_AUFGABEN_:
1. Aus wie vielen Mann soll die Krisentruppe bestehen, die laut dem Textauszug die NATO-Mission in Mazedonien ablöst?
2. Geben Sie den Textauszug vom Wortlaut "Erstmals in der" bis einschließlich "in der Pflicht." unverändert wieder.

_TEXTAUSZUG_:
++++++++++++++++++++

Bewährungsprobe für gemeinsame europäische Verteidigungspolitik
30. Januar 2003Köln, 28.1.2003, DW-radio, Verica Spasovska
Seit Jahren beabsichtigt die Europäische Union, bei internationalen Friedensmissionen als Militärgemeinschaft Verantwortung zu übernehmen. Konkret ins Auge gefasst hatten die Europäer zunächst die Übernahme der NATO-Mission in Mazedonien. Allerdings hatte ein protokollarischer Streit zwischen Griechenland und der Türkei dies verhindert. Der Zwist wurde erst im Dezember des vergangenen Jahres am Rande des EU-Gipfels in Kopenhagen beigelegt. Die abschließenden Gespräche mit der NATO im Januar waren nur noch Formalität. Am Montag (27.1.) erteilten die EU-Außenminister nun auch offiziell den Auftrag zur Übernahme der Mazedonien-Mission.
Erstmals in der Geschichte der Europäischen Union übernimmt die Gemeinschaft eine militärische Mission der NATO. Schon ab März soll eine Krisentruppe von etwa 350 Mann die NATO-Mission in Mazedonien ablösen und laut Mandat vorerst für sechs Monate im Einsatz sein. Ein Einsatz, der trotz seines recht bescheidenen Umfangs von den EU-Außenministern als "historisch" beurteilt wird. In der Tat setzt die Europäische Gemeinschaft damit erstmals eine lang gehegte Vision und seit dem Ausbruch des Jugoslawien-Krieges vielfach eingeforderte Maßnahme in die Tat um. Neben der wirtschaftlichen und politischen Verantwortung, die sie bereits seit längerem zunehmend für den Krisenherd Balkan übernimmt, sieht sie sich auch militärisch in der Pflicht.

++++++++++++++++++++

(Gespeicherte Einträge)
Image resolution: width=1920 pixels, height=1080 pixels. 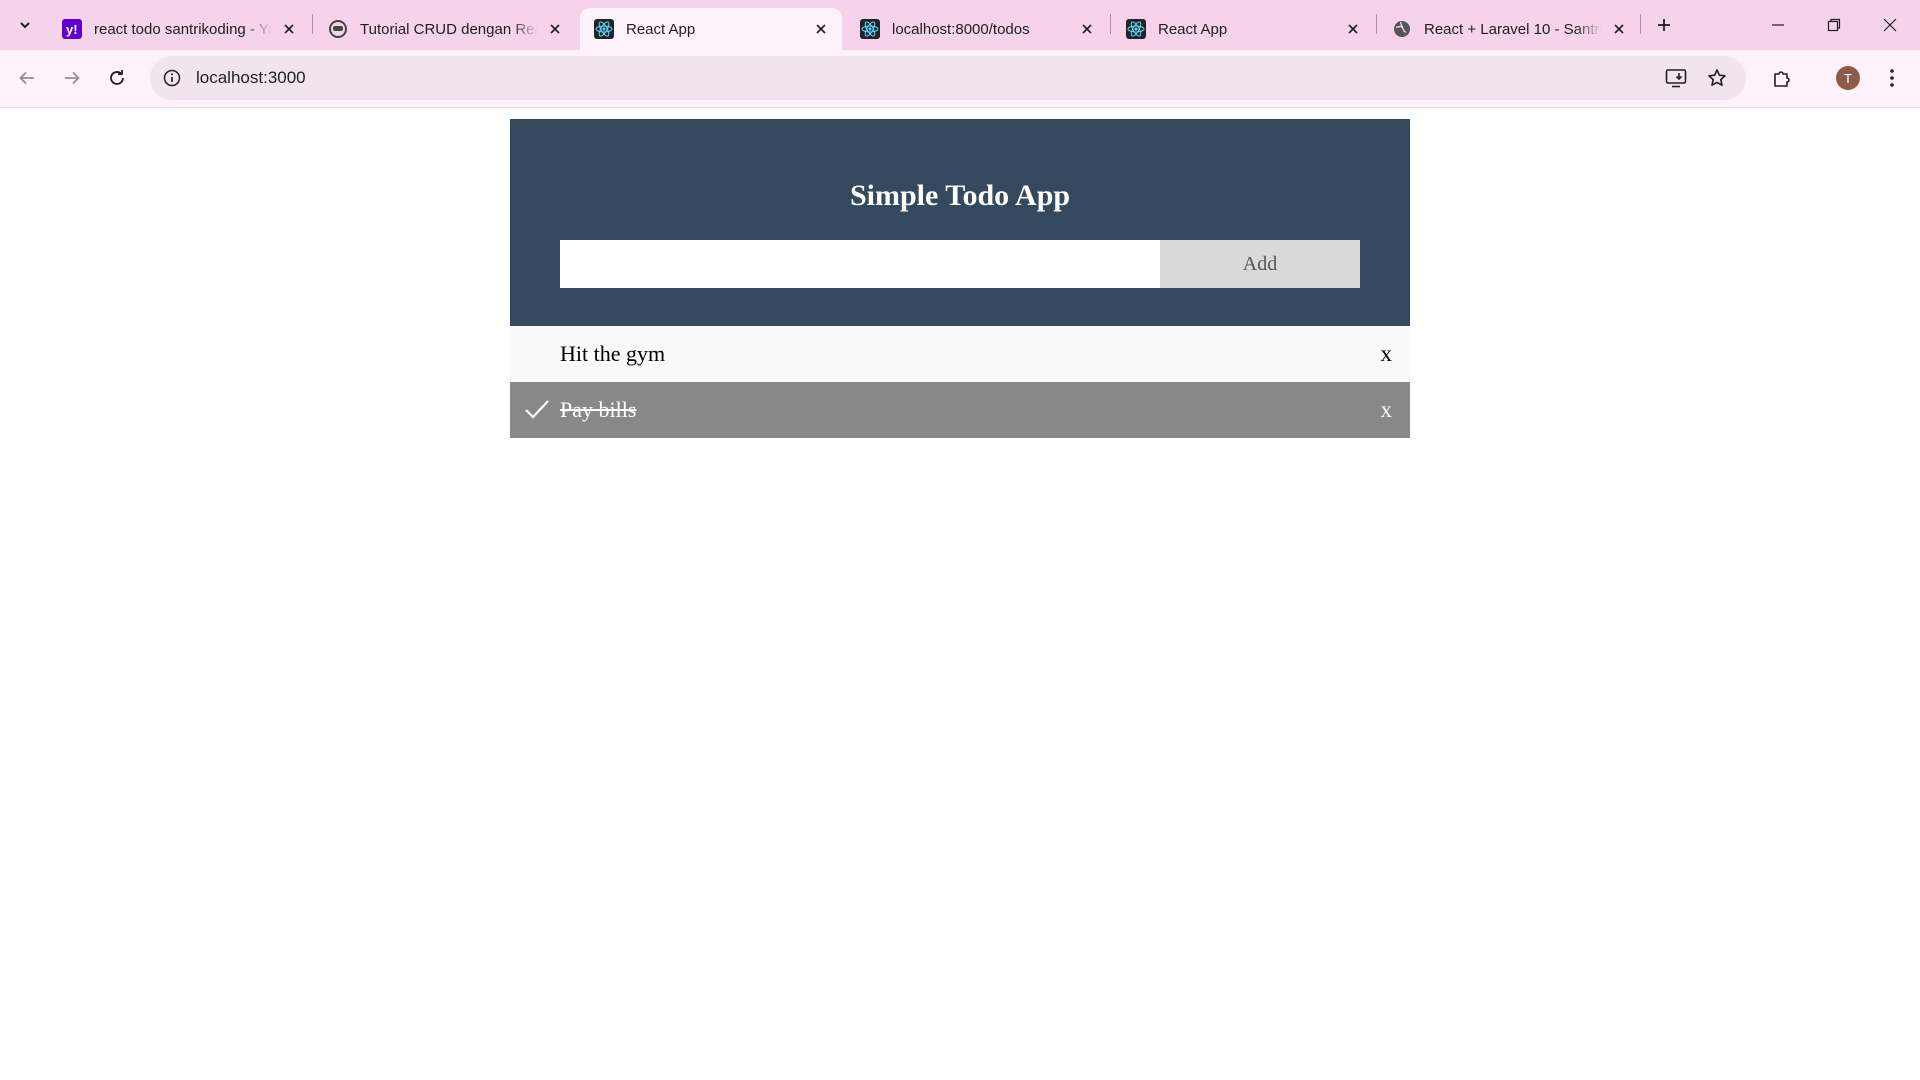 What do you see at coordinates (711, 29) in the screenshot?
I see `browser-tab-active: React App` at bounding box center [711, 29].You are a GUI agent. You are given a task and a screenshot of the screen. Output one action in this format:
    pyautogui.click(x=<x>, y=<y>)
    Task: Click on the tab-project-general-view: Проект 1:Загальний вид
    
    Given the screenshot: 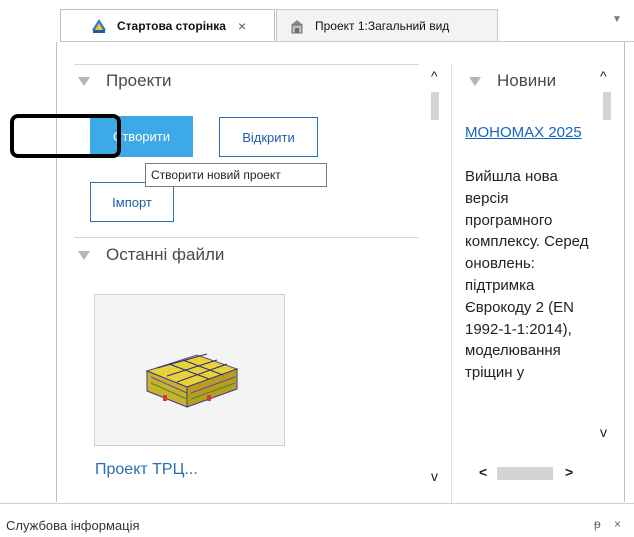 What is the action you would take?
    pyautogui.click(x=387, y=26)
    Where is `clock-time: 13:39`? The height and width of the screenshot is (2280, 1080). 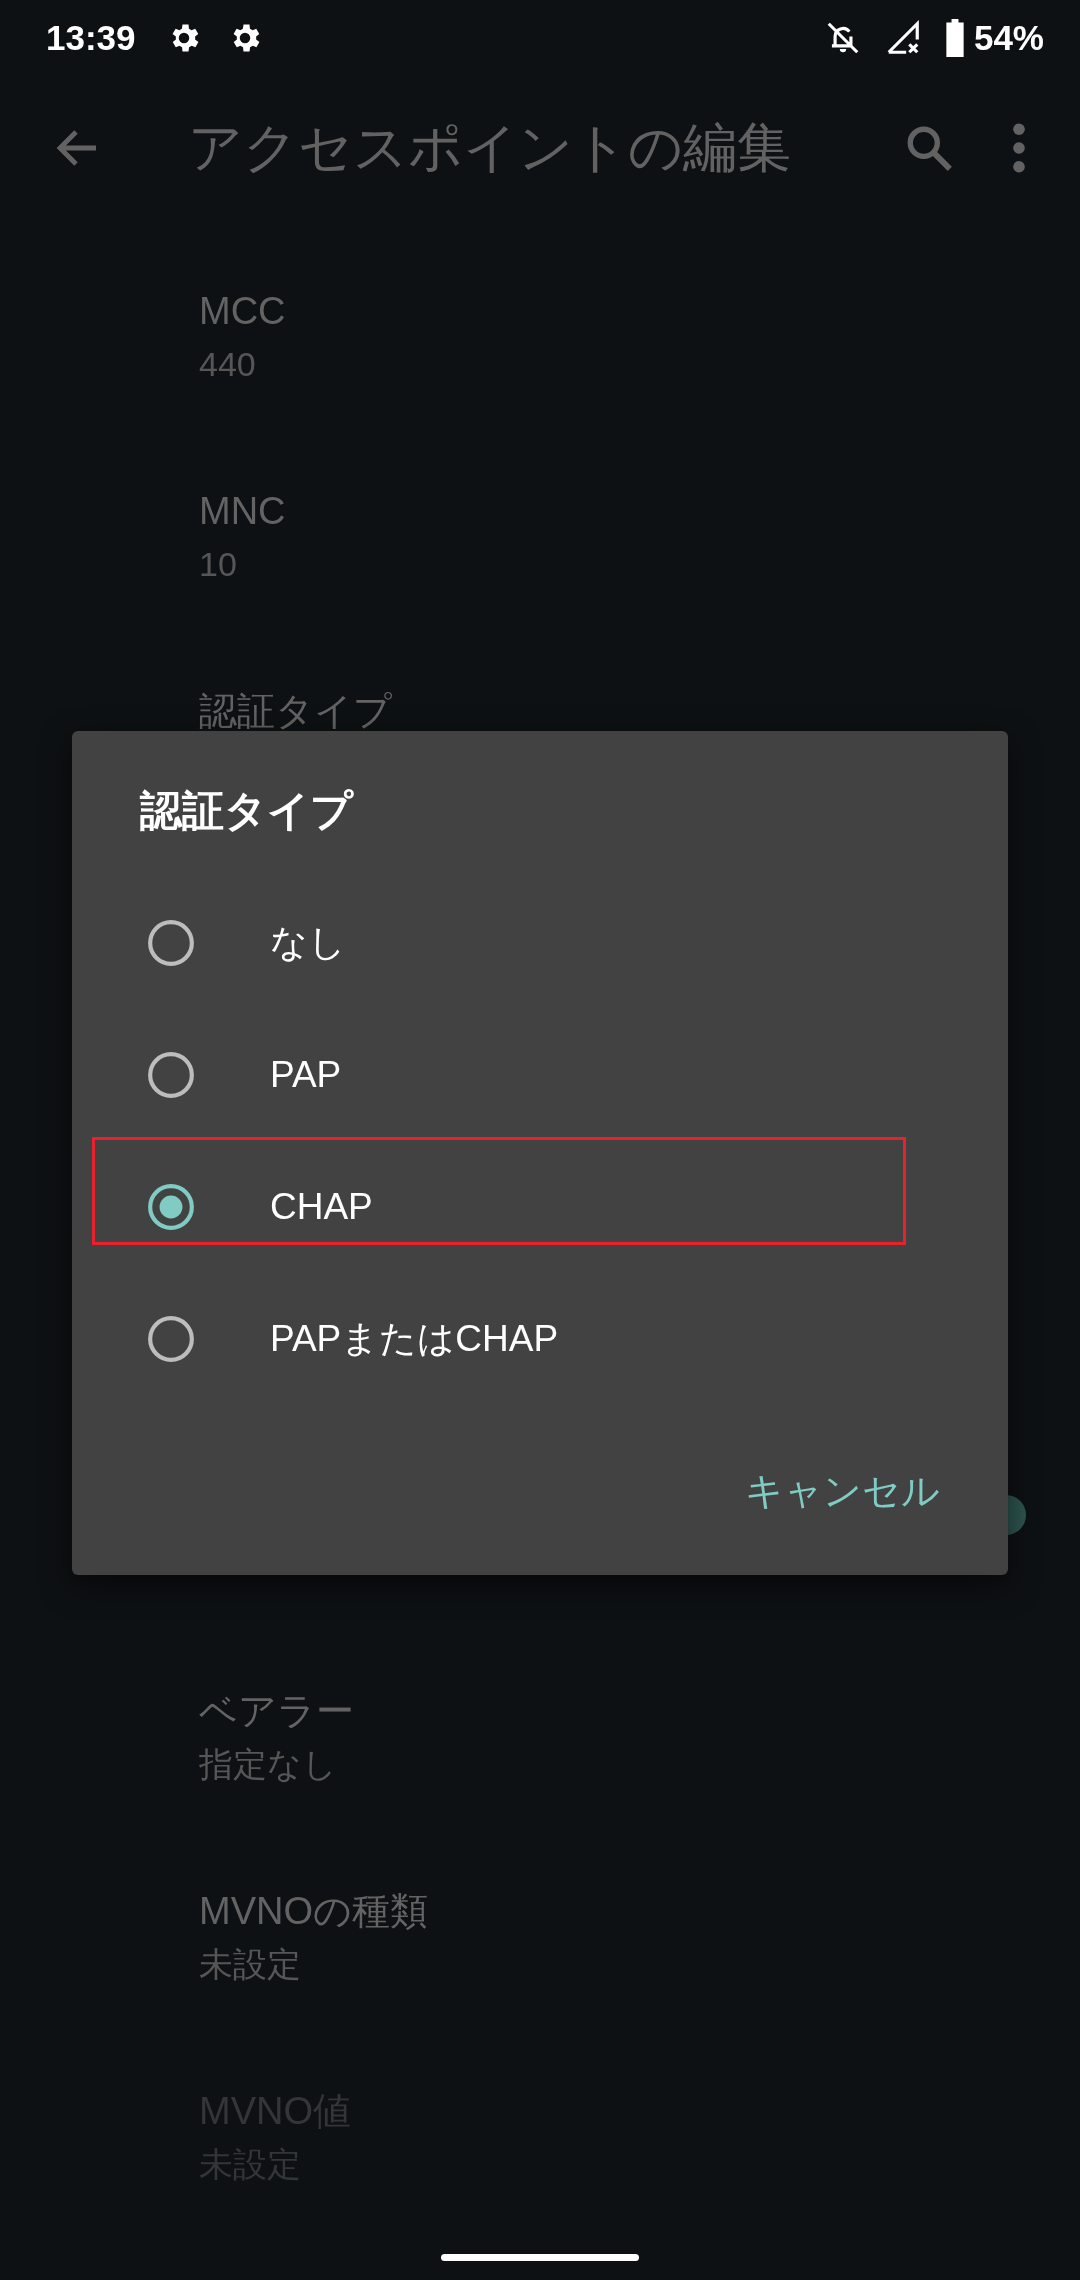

++++++++++++++++++++

_IHRE ANTWORTEN_:
1. Aus etwa 350 Mann.

2.
Erstmals in der Geschichte der Europäischen Union übernimmt die Gemeinschaft eine militärische Mission der NATO. Schon ab März soll eine Krisentruppe von etwa 350 Mann die NATO-Mission in Mazedonien ablösen und laut Mandat vorerst für sechs Monate im Einsatz sein. Ein Einsatz, der trotz seines recht bescheidenen Umfangs von den EU-Außenministern als "historisch" beurteilt wird. In der Tat setzt die Europäische Gemeinschaft damit erstmals eine lang gehegte Vision und seit dem Ausbruch des Jugoslawien-Krieges vielfach eingeforderte Maßnahme in die Tat um. Neben der wirtschaftlichen und politischen Verantwortung, die sie bereits seit längerem zunehmend für den Krisenherd Balkan übernimmt, sieht sie sich auch militärisch in der Pflicht.